§ **Your goal**
Wherever the string "camera" appears in the listing, copy that line.
Records provided START
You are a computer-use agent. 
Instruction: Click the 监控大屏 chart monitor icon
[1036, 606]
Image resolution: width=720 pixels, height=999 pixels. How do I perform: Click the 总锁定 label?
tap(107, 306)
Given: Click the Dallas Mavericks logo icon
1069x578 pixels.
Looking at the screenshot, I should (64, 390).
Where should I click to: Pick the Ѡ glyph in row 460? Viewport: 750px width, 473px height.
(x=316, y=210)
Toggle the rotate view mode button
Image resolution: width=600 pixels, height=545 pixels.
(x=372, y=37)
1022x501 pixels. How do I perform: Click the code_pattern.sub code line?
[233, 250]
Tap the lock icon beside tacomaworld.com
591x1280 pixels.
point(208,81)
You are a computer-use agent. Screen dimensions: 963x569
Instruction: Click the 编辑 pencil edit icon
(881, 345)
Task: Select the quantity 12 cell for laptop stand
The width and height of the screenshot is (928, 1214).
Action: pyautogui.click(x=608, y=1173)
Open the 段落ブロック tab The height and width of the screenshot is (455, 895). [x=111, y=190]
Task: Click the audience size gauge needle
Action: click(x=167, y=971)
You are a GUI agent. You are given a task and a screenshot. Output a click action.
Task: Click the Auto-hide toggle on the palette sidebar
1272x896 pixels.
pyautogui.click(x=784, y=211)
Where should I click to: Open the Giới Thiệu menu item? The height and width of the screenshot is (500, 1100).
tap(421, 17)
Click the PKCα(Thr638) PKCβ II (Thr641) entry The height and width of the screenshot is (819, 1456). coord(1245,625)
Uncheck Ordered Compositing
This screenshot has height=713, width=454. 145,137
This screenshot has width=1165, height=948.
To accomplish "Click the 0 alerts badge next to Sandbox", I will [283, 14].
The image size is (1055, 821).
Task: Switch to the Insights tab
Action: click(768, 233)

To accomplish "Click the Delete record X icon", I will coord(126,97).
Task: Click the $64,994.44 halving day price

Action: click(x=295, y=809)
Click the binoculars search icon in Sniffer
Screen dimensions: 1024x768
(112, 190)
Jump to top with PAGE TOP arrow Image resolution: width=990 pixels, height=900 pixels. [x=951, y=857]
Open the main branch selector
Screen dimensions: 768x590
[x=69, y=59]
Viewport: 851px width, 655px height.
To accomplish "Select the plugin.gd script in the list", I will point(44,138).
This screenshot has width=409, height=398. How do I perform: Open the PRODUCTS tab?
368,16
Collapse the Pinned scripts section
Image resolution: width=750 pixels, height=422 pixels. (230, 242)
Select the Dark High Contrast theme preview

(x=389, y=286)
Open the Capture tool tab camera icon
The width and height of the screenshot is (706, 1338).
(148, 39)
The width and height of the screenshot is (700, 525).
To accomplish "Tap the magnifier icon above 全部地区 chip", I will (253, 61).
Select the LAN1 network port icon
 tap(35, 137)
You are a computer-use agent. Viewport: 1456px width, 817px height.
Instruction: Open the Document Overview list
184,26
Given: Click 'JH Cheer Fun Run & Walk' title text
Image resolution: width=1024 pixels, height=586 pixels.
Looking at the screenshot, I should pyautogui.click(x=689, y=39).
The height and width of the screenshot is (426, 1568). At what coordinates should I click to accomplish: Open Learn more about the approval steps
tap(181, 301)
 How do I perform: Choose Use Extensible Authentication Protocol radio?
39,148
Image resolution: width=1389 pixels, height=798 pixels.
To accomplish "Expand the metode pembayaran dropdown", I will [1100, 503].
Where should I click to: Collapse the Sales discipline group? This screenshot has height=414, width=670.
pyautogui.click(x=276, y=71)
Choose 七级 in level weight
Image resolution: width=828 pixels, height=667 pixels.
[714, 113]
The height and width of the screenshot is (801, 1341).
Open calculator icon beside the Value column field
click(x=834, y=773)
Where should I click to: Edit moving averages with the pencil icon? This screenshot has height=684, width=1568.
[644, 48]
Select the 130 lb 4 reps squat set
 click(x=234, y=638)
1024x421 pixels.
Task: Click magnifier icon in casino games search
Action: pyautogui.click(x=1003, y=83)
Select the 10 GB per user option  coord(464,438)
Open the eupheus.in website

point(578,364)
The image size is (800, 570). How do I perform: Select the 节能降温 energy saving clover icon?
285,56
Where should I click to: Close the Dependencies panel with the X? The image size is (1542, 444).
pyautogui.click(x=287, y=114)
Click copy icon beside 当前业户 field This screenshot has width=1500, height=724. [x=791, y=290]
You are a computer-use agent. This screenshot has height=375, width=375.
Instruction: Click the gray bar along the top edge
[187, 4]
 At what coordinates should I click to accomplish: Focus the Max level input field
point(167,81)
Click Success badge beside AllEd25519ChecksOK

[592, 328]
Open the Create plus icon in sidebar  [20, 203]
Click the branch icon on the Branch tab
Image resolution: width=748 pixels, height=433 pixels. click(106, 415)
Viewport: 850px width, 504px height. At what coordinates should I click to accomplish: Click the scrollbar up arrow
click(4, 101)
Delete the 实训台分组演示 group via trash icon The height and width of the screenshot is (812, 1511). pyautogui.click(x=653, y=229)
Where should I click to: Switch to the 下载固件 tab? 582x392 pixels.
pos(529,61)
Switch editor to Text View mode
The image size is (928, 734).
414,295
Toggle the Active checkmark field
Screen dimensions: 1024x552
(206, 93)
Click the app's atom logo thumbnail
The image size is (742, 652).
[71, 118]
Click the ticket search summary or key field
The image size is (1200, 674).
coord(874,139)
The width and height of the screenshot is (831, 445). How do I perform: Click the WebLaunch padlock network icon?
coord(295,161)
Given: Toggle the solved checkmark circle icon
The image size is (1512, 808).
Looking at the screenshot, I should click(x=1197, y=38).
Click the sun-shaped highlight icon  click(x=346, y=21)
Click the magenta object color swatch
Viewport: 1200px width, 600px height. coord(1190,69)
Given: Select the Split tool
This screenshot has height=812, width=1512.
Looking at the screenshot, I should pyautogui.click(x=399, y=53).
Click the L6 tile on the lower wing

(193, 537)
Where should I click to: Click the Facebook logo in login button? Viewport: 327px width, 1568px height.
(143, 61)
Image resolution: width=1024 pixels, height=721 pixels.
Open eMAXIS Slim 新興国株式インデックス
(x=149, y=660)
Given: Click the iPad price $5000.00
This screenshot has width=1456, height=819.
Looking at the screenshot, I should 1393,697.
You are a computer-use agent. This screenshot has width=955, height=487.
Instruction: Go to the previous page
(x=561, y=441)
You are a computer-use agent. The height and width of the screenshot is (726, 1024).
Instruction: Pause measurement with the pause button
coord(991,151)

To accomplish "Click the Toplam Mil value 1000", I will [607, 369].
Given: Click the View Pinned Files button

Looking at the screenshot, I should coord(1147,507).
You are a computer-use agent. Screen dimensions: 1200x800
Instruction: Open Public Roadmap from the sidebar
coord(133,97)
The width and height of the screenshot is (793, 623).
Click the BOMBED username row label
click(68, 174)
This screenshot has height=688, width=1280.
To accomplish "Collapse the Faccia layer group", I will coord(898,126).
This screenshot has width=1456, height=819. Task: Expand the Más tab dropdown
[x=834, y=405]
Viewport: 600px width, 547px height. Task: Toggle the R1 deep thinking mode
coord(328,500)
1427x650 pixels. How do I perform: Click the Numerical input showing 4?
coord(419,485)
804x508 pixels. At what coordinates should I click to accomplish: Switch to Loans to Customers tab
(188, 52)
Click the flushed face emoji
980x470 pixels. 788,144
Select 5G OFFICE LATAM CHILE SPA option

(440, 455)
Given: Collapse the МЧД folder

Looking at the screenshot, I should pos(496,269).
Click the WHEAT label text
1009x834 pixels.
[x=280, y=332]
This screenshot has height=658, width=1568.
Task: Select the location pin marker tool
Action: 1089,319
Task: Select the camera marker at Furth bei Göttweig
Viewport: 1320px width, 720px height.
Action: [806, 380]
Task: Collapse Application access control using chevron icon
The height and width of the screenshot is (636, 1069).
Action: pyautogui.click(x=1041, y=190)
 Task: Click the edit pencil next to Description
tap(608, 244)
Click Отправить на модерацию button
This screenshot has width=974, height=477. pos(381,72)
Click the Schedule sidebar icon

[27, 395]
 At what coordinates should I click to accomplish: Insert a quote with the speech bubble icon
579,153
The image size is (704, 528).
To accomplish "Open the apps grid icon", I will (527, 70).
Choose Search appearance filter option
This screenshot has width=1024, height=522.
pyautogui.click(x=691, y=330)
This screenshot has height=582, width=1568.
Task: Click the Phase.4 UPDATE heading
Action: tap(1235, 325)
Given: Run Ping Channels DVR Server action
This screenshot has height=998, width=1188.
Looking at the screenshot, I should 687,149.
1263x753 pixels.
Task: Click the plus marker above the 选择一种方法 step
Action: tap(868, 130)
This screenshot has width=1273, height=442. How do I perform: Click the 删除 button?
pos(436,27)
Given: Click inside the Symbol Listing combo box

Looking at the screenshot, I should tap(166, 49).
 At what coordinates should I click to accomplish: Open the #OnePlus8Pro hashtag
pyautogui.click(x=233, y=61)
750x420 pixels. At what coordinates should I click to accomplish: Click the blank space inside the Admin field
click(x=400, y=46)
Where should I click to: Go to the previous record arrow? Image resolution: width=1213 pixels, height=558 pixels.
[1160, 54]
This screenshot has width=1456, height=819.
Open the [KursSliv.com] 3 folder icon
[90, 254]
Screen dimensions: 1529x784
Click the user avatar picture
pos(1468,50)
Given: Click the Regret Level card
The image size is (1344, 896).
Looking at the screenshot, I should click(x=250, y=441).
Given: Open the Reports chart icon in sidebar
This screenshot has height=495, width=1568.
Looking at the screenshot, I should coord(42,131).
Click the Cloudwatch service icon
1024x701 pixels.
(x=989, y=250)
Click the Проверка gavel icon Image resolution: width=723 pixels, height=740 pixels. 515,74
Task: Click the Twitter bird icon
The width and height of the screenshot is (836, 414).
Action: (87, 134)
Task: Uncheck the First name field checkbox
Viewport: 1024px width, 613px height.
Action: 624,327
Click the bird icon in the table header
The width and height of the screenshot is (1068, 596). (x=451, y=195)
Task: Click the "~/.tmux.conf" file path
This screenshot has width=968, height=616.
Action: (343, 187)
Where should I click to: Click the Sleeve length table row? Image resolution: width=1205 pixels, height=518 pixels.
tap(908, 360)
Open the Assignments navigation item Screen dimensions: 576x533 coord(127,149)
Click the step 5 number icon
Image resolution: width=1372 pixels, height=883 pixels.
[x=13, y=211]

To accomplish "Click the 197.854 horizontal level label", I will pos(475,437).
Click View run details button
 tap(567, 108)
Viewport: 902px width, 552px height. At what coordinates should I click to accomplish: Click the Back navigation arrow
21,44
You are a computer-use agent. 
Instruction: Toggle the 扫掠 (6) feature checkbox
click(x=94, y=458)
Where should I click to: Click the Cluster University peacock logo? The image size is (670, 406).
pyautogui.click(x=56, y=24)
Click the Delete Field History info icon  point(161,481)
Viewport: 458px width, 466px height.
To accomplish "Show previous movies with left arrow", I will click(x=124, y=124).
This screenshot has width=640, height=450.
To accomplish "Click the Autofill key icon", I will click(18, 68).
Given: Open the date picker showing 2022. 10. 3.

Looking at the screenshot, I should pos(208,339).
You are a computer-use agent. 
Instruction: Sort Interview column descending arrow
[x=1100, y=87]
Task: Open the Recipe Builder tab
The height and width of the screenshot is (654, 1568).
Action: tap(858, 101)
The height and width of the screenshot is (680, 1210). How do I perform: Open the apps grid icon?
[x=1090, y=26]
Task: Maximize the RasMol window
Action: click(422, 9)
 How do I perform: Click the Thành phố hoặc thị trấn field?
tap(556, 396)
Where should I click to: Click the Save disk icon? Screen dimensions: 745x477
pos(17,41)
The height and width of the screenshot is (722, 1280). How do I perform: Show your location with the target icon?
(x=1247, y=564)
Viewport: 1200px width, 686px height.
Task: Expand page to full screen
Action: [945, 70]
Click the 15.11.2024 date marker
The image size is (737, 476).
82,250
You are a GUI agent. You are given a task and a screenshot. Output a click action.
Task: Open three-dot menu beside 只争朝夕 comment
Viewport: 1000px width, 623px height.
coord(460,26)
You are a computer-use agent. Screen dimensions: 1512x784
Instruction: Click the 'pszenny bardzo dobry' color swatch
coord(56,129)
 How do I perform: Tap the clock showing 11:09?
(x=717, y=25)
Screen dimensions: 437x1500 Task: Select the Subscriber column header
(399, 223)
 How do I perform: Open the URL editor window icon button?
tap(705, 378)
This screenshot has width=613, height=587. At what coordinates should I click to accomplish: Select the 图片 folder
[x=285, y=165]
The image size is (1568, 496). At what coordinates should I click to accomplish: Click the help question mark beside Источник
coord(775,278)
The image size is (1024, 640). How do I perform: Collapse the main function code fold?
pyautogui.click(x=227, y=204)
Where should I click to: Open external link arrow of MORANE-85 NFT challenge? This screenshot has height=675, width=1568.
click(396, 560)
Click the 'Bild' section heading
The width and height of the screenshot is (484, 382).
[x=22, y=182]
Records provided END
§ **Response to this exercise**
Open the Capture tool tab camera icon
Task: Select the camera marker at Furth bei Göttweig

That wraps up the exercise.